The couple doesn’t plan on slowing down one bit.
“We have places in Tucson and in the Sierras,” New ton said. “We’re going to put them both on the AirBnB circuit, and if they’re both rented out, we’ll be on the motorcycle traveling and sleeping in a tent.”
After packing their belongings, Sheppard will head down to the couple’s home in Tucson for a few days while Newton returns to Illinois for a family visit. After that, Sheppard will meet Newton in Colorado for a whirlwind road trip to South Dakota, Minnesota and Maryland, and that’s just a few of the stops they plan to make visiting friends and family.

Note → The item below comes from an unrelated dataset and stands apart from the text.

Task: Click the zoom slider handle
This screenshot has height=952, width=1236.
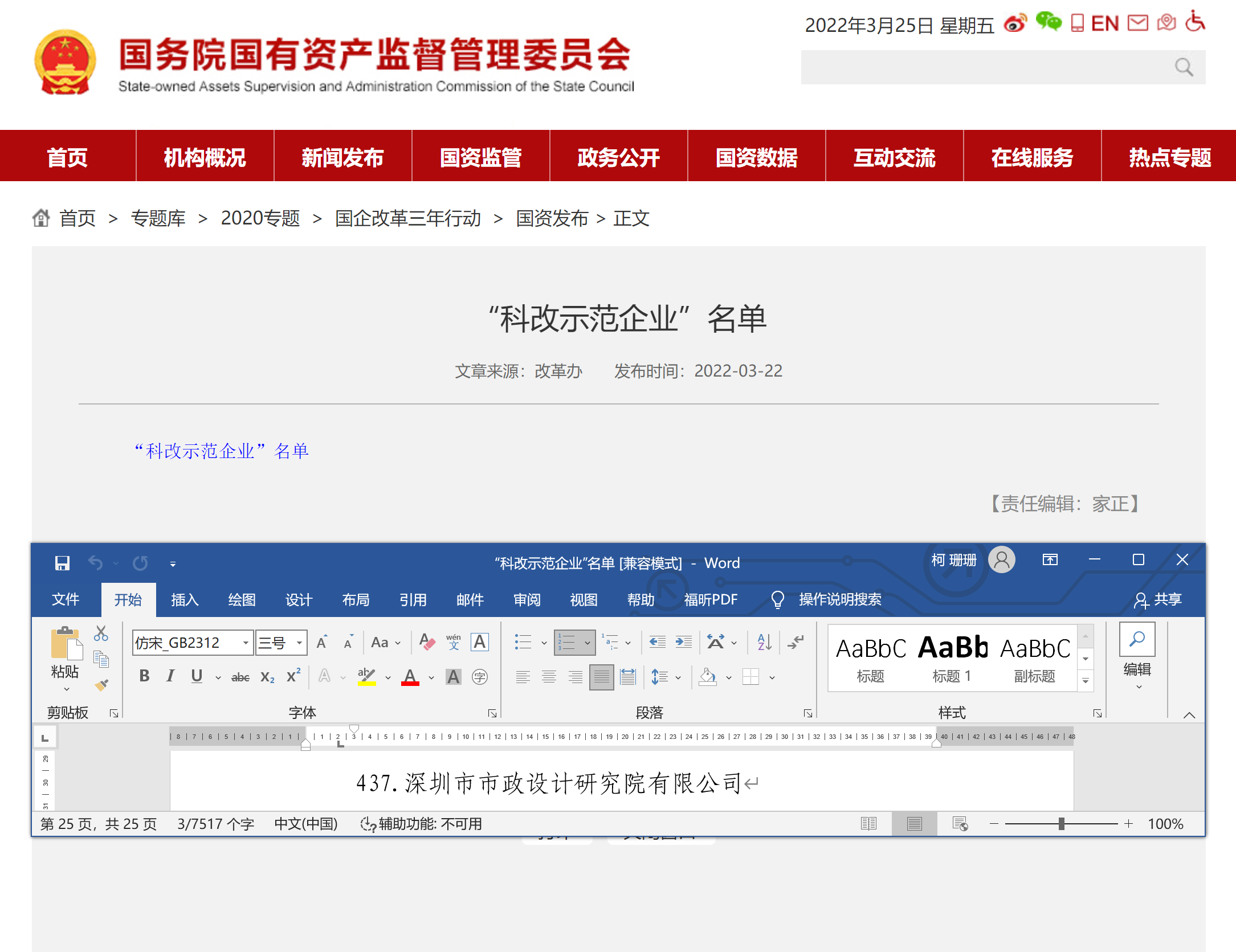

Sheppard, who is originally from Sydney, Australia, came to the United States in 1974 by answering a newspaper ad to work at a youth summer camp in southern Illinois. As luck would have it, Newton was working at the same camp, and she decided right then that Sheppard was the man for her.
“I looked at him and said, ‘That is a good-looking man,’” she joked.
Thirteen years later, the couple married and two years later moved to Phoenix. At that time, Newton was working as a cartographer and Sheppard as an architect. When the couple relocated to Grand Canyon in 2012, however, a change of careers was in order.
“When we moved here in 2012, the bubble finally caught up to the recession and there were no architect jobs anywhere,” Sheppard said. “And the nearest firms were all in Flagstaff, and they weren’t hiring.”
Sheppard said he looked for work at the canyon in any form, and was hired to work in the Grand Canyon School kitchen. He also served as the school’s best crossing guard, Newton joked, and required kids to answer a joke or riddle before they could cross the street.
“Sometimes they laugh, and I do get some eye rolls,” Sheppard added.
Sheppard had worked in the kitchen at the summer camp where he and Newton met, so he already had some kitchen experience, and after three years, he was eligible to be certified to teach culinary arts, resulting in some funny moments for both he and his students.
“It’s always kind of funny when they mistake baking soda for baking powder,” he said. “We baked some muffins that came out like flat hockey pucks.”
Newton also recalled her amusement when her students turned up with a big farewell card.
“On the inside, it was a giant picture of Brad Pitt,” she laughed. “When the students were looking out the window or into the hallway, I would always ask them if Brad Pitt was out there, so they put a giant photo of Brad Pitt and another person with my face on it inside the card.”
Asked what they’ll miss the most, Newton and Sheppard both agreed that the hiking and adventuring was a big part of their time at the canyon. The pair led many canyon hikes with students, family and friends alike, including many of Sheppard’s relatives from Sydney. Newton joked that she still knew some people who refused to visit, since it was likely they would be taken on a lengthy hike.
Newton and Sheppard both said they will miss the community as well, since they and their fellow teachers had bonded over afternoon backyard parties and even a poker group.
After their cross-country road trip, the couple thinks they may take up cooking at a boating lodge in New England.
They also don’t plan on bidding the canyon farewell for good. Among many likely planned and unplanned visits, the pair hopes to become long-term substitute teachers at the school, and Newton said students are already excited about hikes they hope to take, including a potential rim-to-rim-to-rim.
Newton said they’re up for the challenge.